- _The problem_:
Entries follow. Return each line that contains the word "Viewport".

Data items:
--

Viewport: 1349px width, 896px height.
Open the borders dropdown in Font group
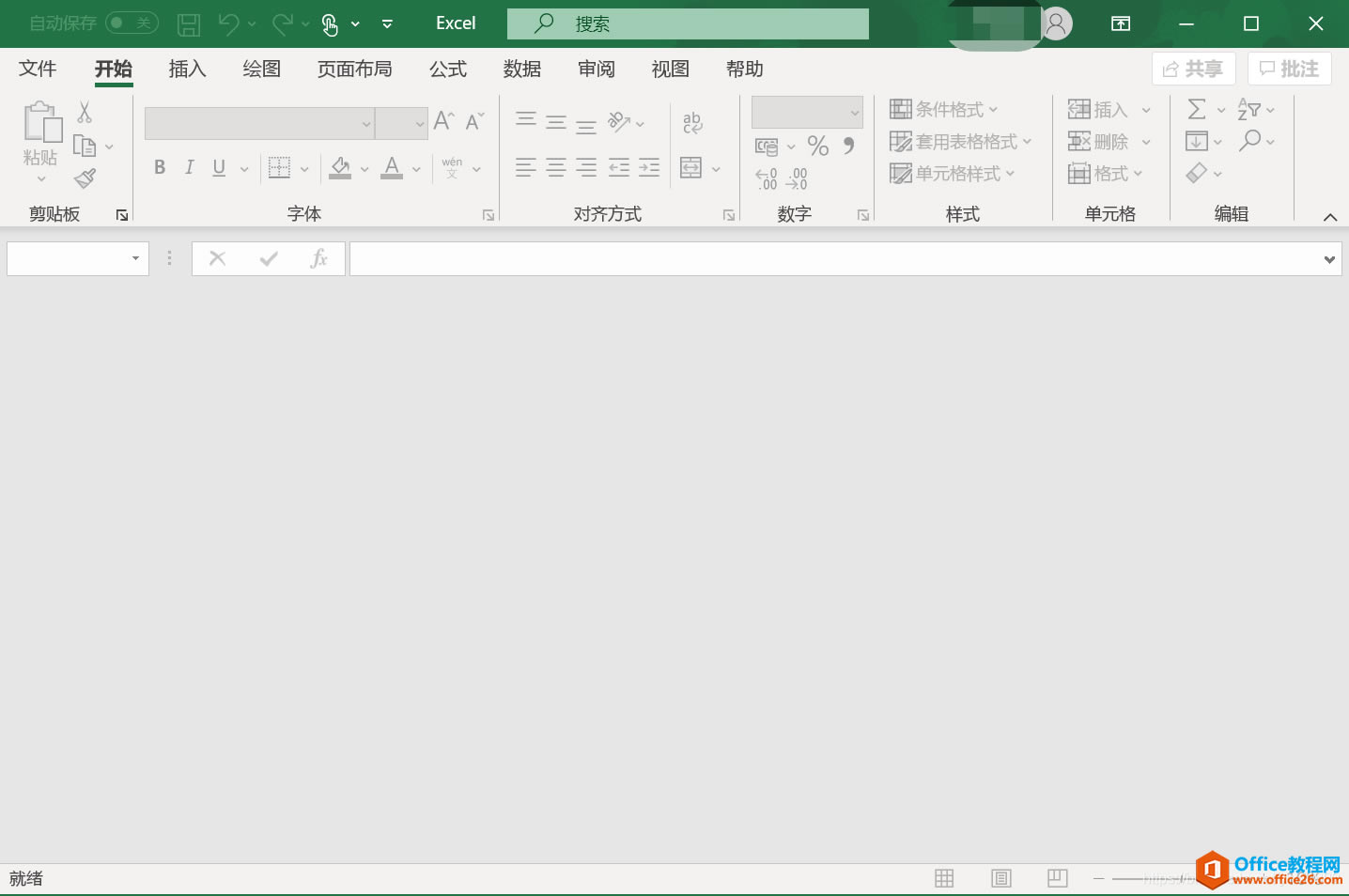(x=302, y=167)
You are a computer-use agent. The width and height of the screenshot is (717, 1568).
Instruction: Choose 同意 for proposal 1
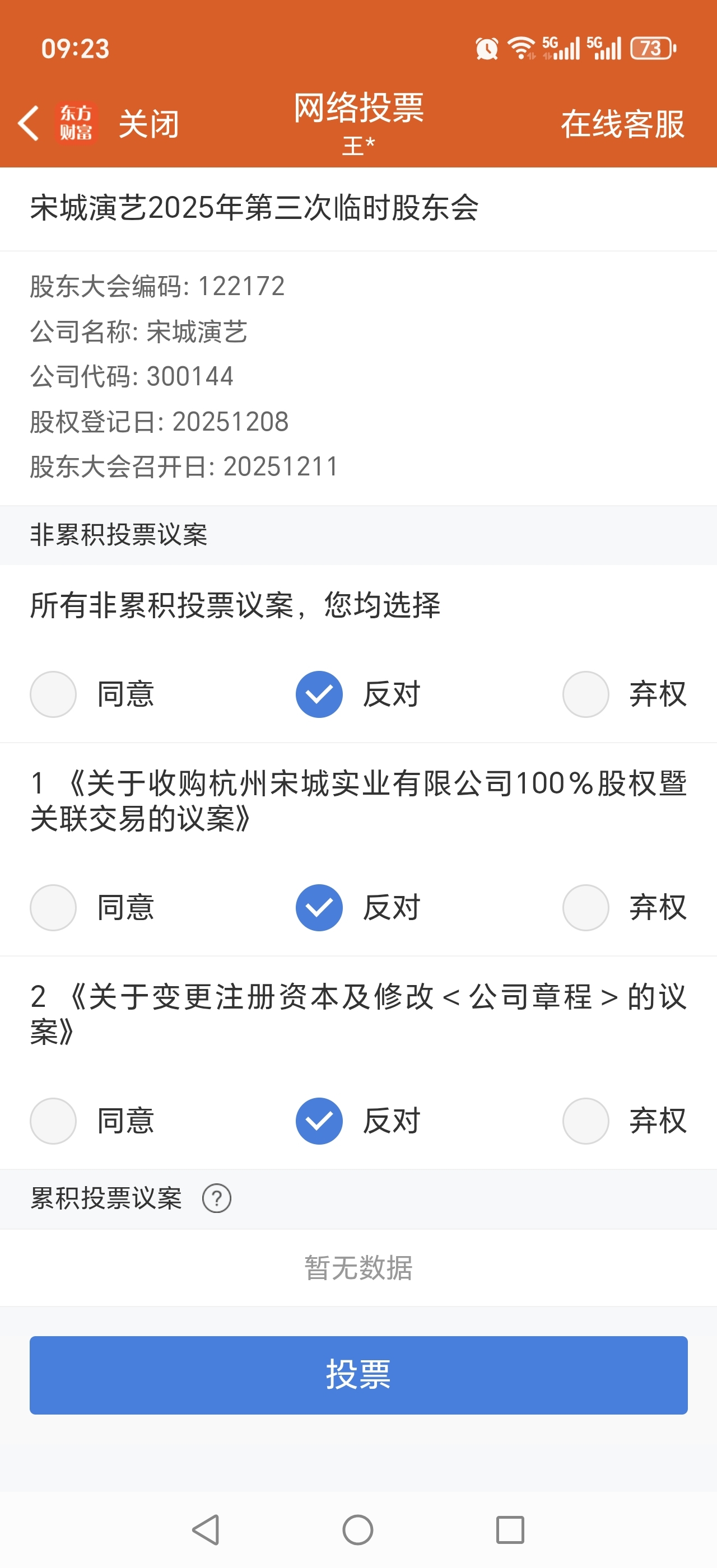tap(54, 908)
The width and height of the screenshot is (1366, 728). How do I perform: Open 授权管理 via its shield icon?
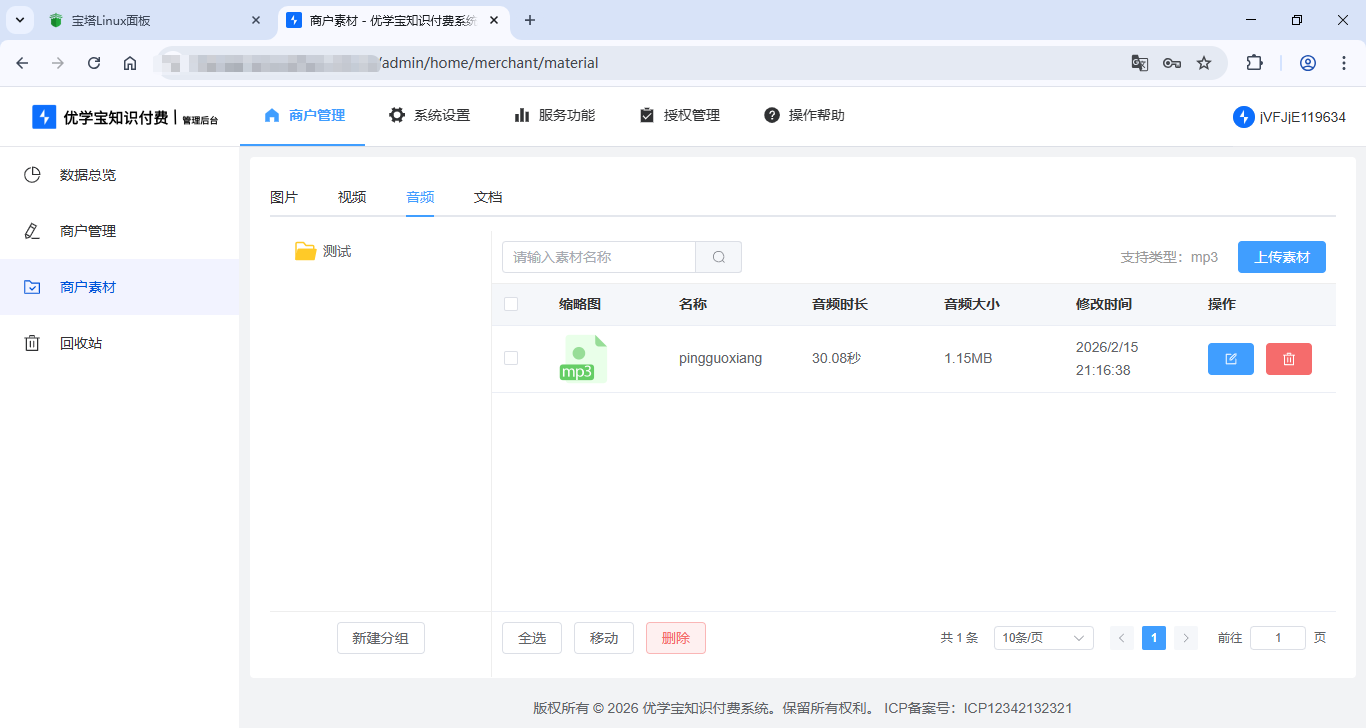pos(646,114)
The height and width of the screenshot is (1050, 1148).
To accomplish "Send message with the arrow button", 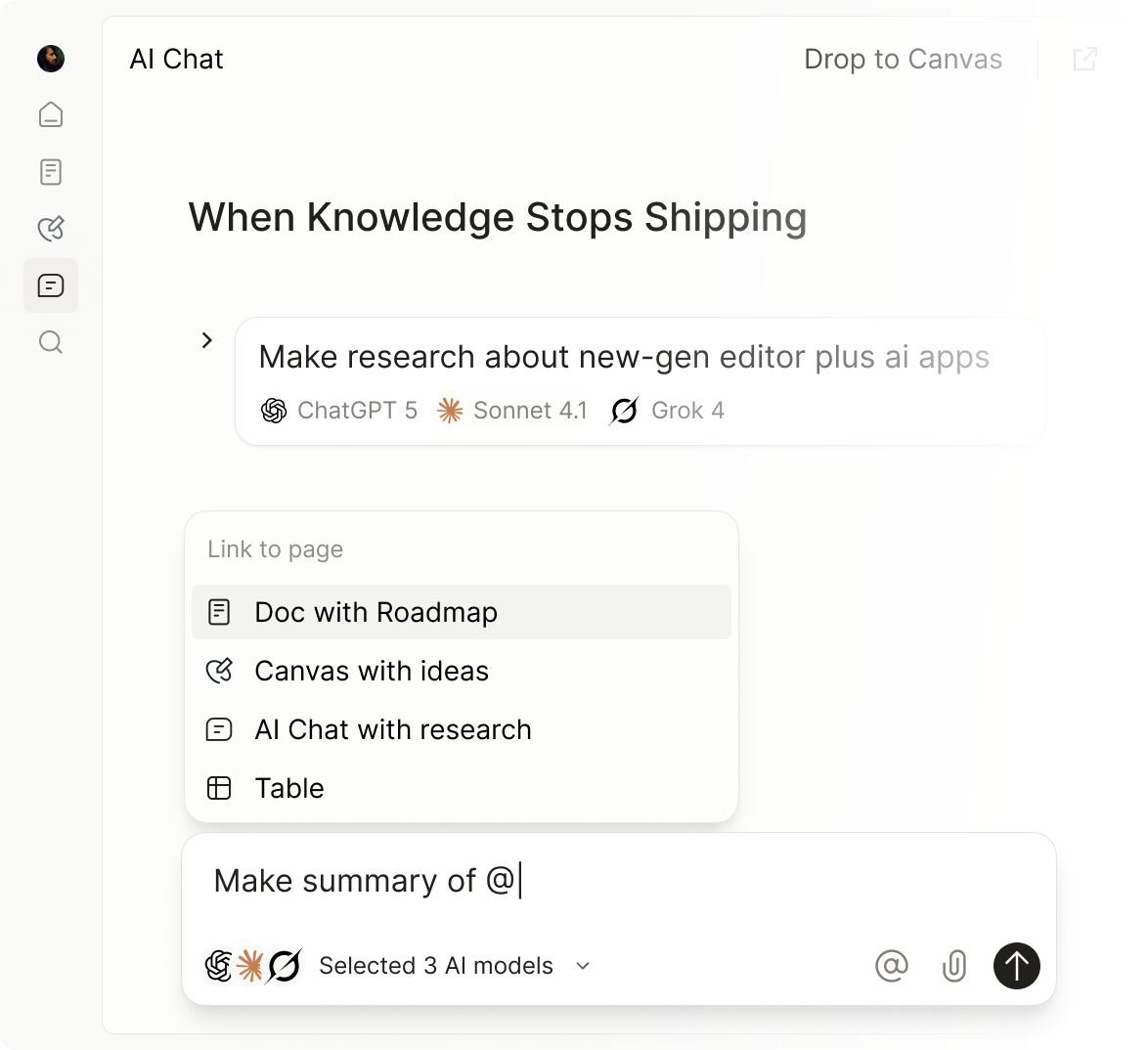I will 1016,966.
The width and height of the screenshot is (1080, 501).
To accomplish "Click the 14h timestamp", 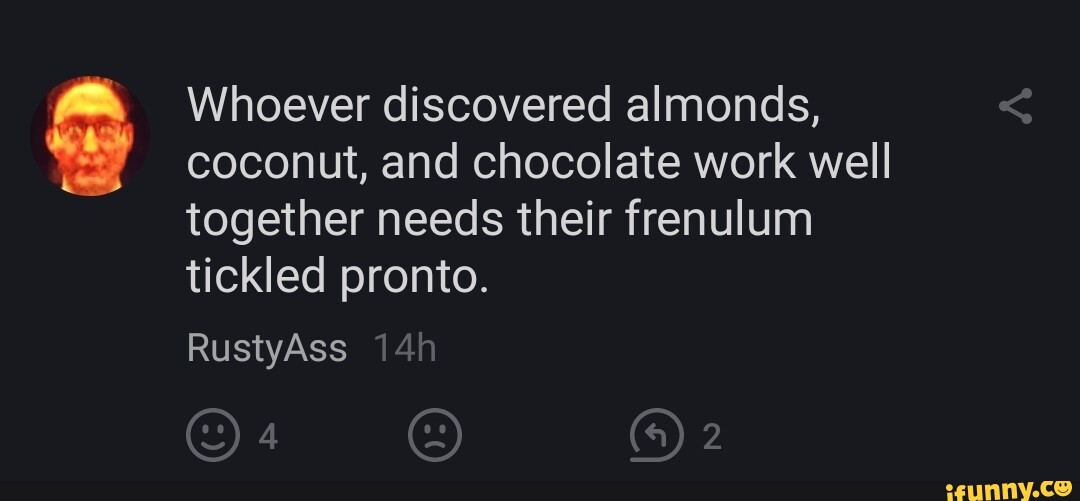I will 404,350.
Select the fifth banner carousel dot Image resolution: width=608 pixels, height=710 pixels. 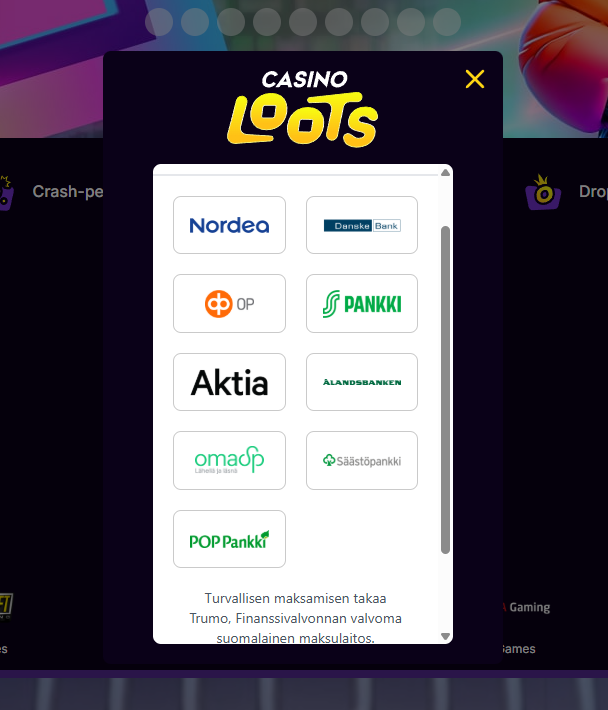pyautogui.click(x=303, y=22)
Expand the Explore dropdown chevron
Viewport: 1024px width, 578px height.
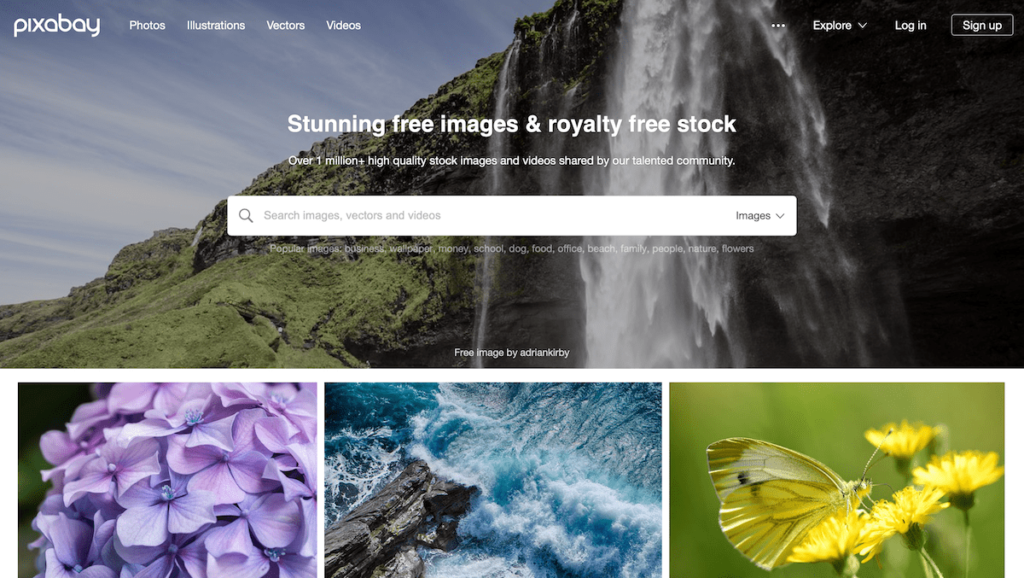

--

- _Your solution_:
Viewport: 1349px width, 896px height.
Viewport: 1024px width, 578px height.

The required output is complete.